§ Stored data:
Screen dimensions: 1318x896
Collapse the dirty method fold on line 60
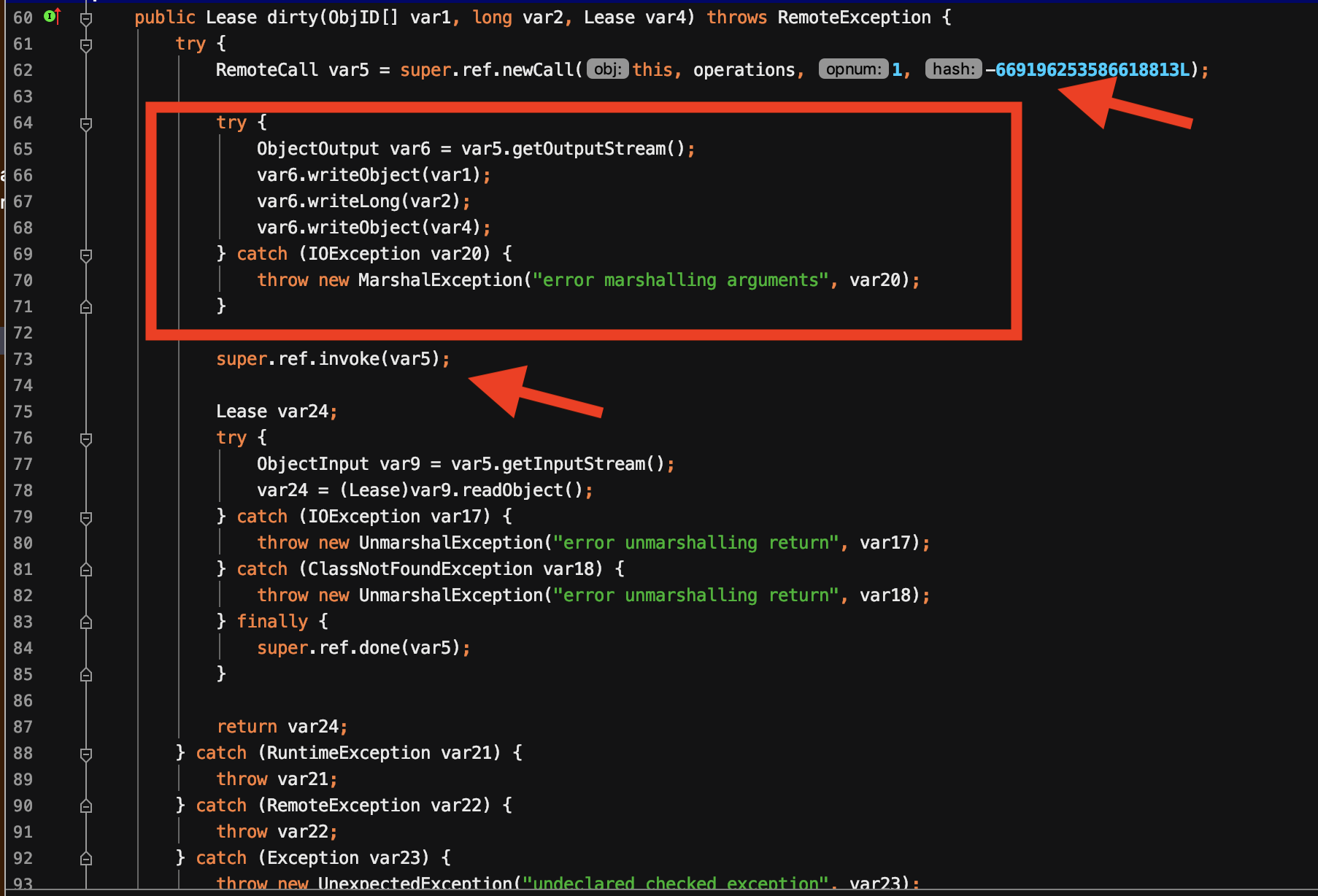pyautogui.click(x=86, y=18)
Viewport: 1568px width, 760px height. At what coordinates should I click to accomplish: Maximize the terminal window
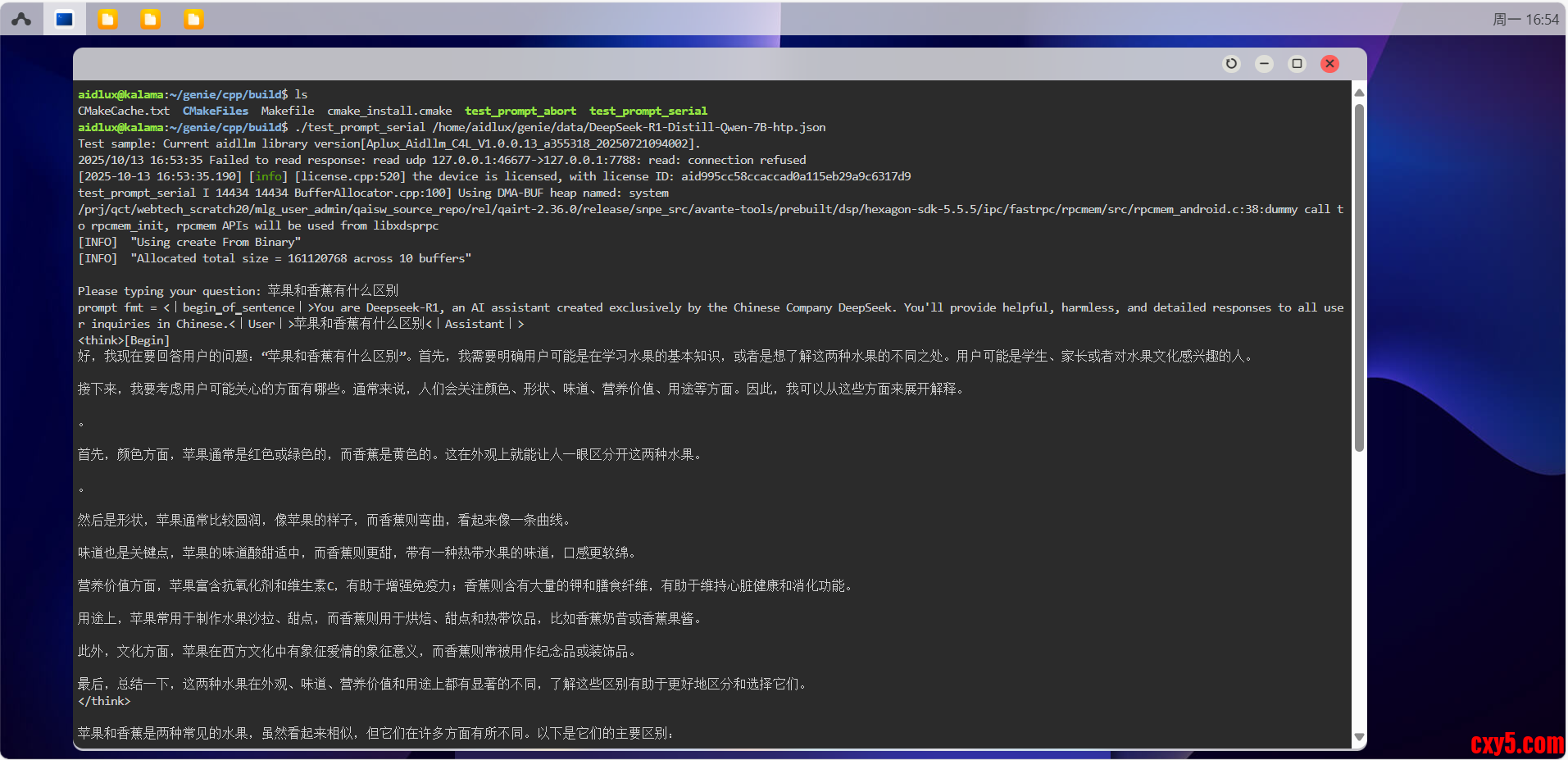pyautogui.click(x=1297, y=64)
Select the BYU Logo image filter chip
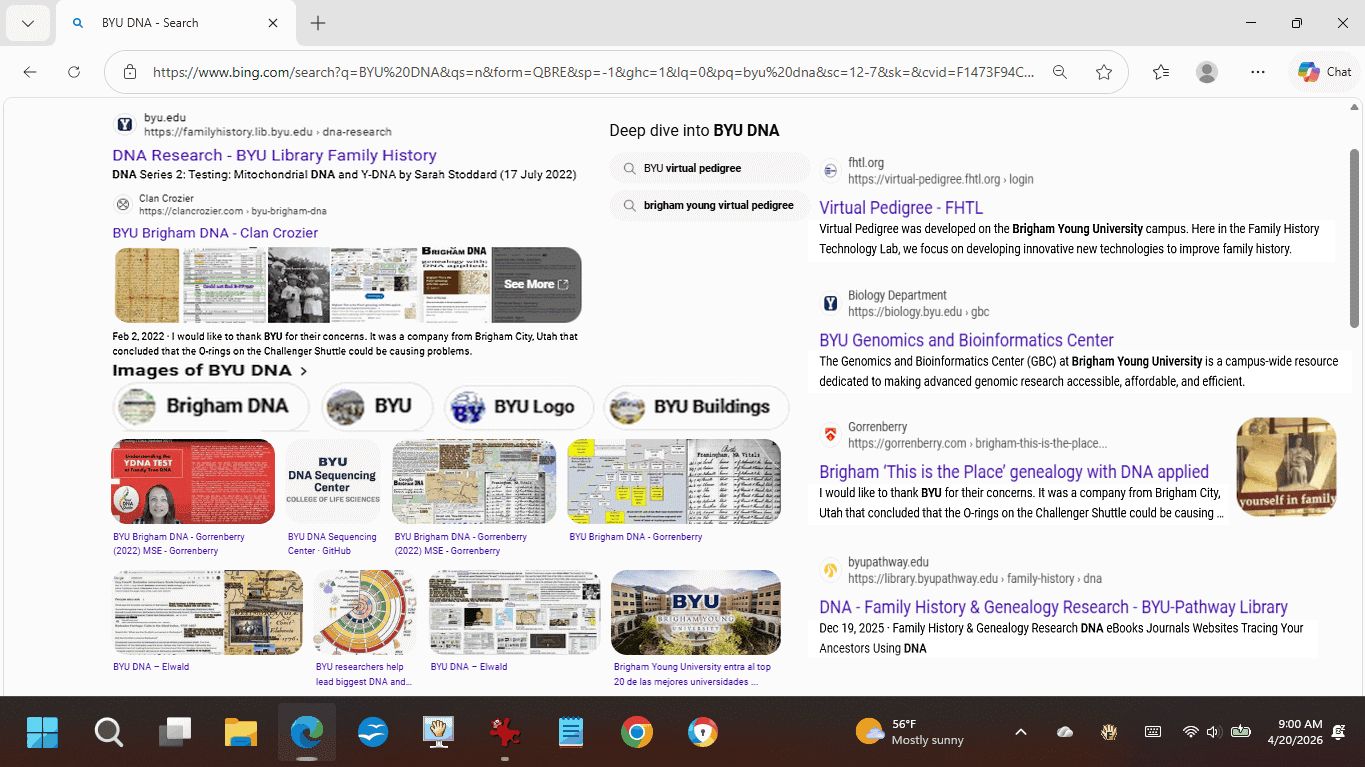The width and height of the screenshot is (1365, 767). coord(520,407)
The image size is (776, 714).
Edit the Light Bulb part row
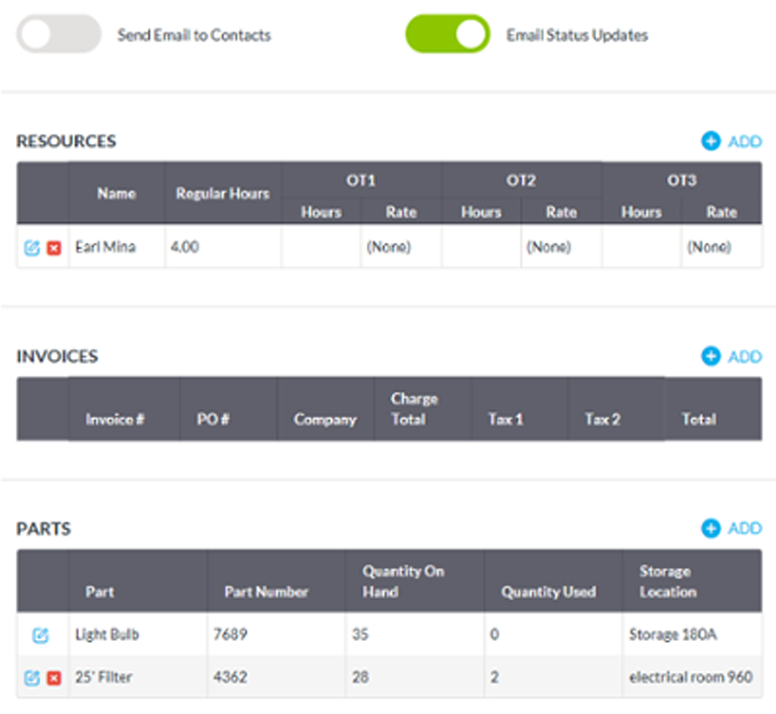click(40, 635)
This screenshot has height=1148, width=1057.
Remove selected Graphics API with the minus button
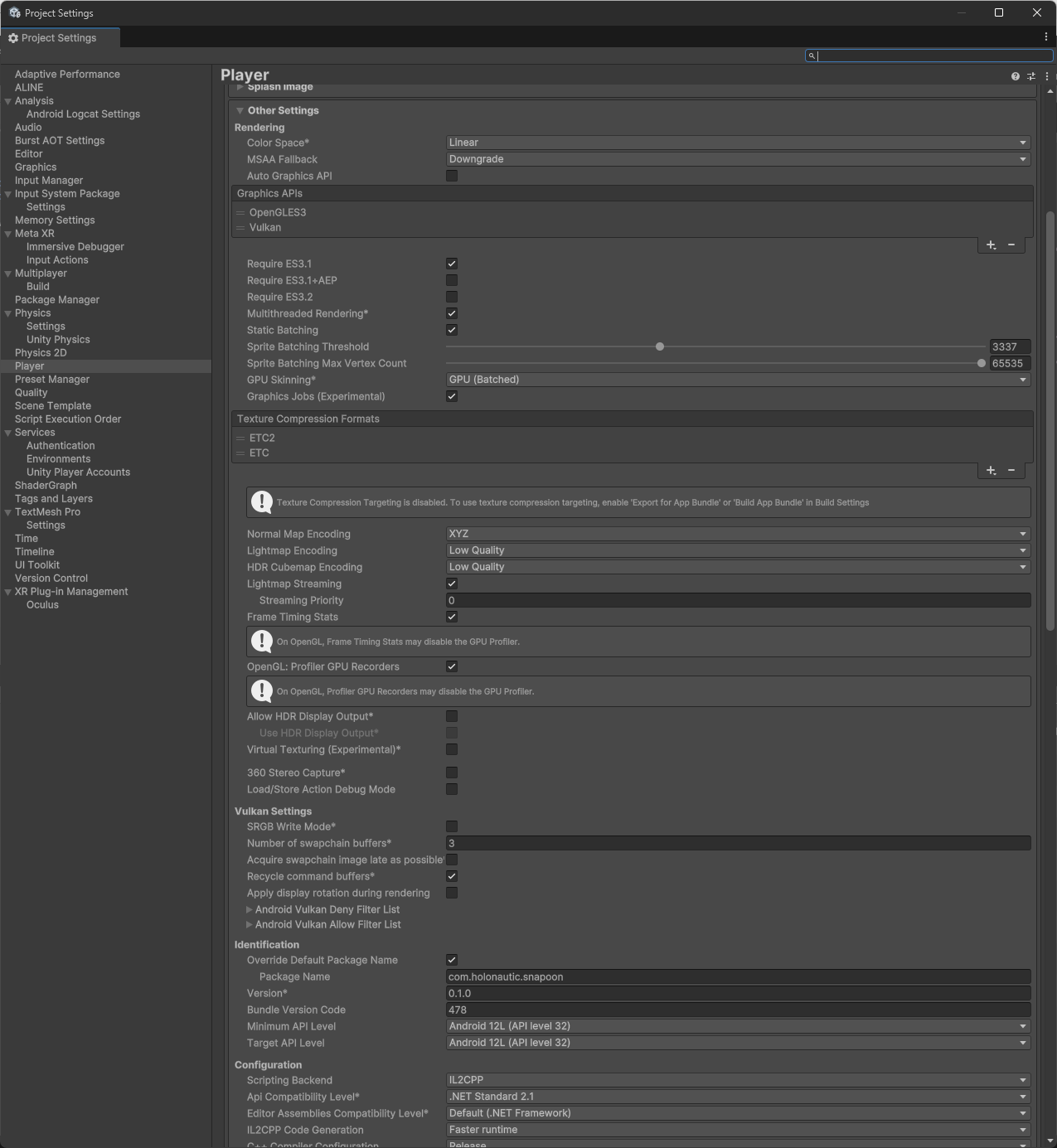coord(1011,245)
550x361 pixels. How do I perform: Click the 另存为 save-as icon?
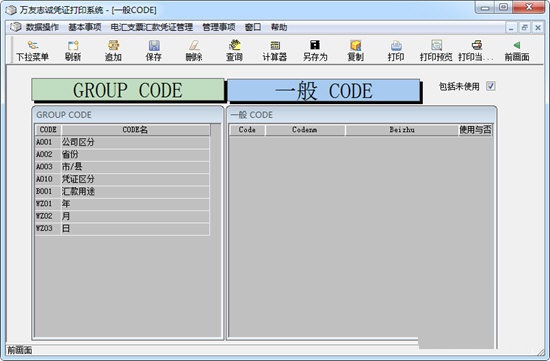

§ Brief: In the entries above, find the line that contains "Collapse the dirty method fold on line 60" and the line that contains "This screenshot has height=1148, width=1057.". Reproduce exactly those two lines and every line between them, but not the pictures.

§ Task response:
Collapse the dirty method fold on line 60
pyautogui.click(x=86, y=18)
Viewport: 1568px width, 760px height. At what coordinates should I click to accomplish: Maximize the terminal window
pyautogui.click(x=1297, y=64)
Select the BYU Logo image filter chip
The width and height of the screenshot is (1365, 767). coord(520,407)
The image size is (776, 714).
Edit the Light Bulb part row
click(40, 635)
This screenshot has height=1148, width=1057.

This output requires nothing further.